▶ Activity: No line before the one containing "MySQL (361, 2370)" is to be output; retype exactly that line and all lines that follow it to the end of the records.
##### Record excerpts #####
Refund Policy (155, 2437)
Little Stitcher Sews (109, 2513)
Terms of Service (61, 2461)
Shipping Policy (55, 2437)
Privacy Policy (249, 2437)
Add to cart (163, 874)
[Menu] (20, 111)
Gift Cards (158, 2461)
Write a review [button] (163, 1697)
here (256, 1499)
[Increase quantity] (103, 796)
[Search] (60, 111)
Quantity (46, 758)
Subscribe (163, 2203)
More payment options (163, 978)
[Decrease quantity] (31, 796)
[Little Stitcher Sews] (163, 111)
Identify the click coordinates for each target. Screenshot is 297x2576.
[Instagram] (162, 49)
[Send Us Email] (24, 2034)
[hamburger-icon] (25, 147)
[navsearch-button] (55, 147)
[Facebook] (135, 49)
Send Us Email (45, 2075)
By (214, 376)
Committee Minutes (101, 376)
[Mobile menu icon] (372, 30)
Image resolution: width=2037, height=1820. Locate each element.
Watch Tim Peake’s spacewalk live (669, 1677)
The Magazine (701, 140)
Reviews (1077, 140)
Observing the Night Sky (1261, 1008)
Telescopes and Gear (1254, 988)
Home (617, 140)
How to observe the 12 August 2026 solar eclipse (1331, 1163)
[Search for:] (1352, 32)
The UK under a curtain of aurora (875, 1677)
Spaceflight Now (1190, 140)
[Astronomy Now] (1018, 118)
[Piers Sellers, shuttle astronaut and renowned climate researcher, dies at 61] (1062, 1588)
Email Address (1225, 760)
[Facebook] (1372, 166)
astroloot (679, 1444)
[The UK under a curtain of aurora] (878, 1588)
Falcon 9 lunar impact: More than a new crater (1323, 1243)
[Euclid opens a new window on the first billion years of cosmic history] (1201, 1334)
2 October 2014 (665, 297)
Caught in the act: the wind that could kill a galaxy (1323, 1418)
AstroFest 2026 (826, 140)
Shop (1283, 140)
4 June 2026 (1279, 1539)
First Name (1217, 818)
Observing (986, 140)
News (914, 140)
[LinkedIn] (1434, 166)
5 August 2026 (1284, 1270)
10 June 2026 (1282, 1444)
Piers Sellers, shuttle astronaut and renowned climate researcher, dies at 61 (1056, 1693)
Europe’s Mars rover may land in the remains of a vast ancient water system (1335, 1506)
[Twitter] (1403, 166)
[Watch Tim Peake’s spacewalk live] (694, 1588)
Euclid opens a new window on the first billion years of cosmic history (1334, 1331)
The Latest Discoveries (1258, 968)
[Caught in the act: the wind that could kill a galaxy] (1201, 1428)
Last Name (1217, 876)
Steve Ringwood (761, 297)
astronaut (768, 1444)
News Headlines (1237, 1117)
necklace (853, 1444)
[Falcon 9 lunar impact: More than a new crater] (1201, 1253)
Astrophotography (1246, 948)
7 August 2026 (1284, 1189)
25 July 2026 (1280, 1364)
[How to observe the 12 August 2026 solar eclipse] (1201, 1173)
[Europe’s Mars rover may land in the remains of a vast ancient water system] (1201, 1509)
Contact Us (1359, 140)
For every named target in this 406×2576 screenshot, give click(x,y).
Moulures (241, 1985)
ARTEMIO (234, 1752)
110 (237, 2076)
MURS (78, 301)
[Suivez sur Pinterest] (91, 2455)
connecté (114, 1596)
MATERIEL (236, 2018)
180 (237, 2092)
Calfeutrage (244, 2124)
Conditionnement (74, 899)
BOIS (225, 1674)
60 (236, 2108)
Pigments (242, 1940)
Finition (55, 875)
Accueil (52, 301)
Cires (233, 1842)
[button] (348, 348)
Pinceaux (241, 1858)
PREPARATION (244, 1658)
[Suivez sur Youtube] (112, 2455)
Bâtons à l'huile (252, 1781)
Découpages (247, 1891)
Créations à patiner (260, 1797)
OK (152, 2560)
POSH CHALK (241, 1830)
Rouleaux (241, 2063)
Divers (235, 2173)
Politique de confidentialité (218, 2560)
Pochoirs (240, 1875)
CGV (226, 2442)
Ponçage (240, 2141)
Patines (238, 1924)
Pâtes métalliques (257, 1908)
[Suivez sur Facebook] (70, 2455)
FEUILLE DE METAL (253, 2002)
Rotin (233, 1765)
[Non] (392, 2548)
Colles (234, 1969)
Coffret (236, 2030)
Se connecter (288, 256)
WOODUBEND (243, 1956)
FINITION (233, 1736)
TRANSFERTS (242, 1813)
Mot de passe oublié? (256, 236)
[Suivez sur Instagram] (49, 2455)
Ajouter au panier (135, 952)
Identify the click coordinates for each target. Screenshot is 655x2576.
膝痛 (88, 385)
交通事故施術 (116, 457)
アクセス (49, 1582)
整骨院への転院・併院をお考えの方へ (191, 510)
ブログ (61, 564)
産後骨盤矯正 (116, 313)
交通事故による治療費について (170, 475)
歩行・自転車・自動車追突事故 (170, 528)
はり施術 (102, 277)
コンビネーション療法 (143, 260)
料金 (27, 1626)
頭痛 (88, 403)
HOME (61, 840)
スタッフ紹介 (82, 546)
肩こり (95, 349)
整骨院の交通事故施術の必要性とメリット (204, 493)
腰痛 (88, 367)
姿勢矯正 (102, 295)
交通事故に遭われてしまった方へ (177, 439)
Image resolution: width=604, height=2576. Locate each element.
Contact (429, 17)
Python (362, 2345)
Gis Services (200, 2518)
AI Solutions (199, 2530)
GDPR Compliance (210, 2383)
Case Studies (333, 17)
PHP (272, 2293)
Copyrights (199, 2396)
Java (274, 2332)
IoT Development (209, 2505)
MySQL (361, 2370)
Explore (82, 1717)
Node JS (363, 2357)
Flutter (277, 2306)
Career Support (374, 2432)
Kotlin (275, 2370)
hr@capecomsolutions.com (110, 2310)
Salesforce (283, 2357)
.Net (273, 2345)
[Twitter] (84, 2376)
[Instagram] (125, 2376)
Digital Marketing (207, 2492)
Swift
#####
▶ Result below:
MySQL (361, 2370)
Explore (82, 1717)
Node JS (363, 2357)
Flutter (277, 2306)
Career Support (374, 2432)
Kotlin (275, 2370)
hr@capecomsolutions.com (110, 2310)
Salesforce (283, 2357)
.Net (273, 2345)
[Twitter] (84, 2376)
[Instagram] (125, 2376)
Digital Marketing (207, 2492)
Swift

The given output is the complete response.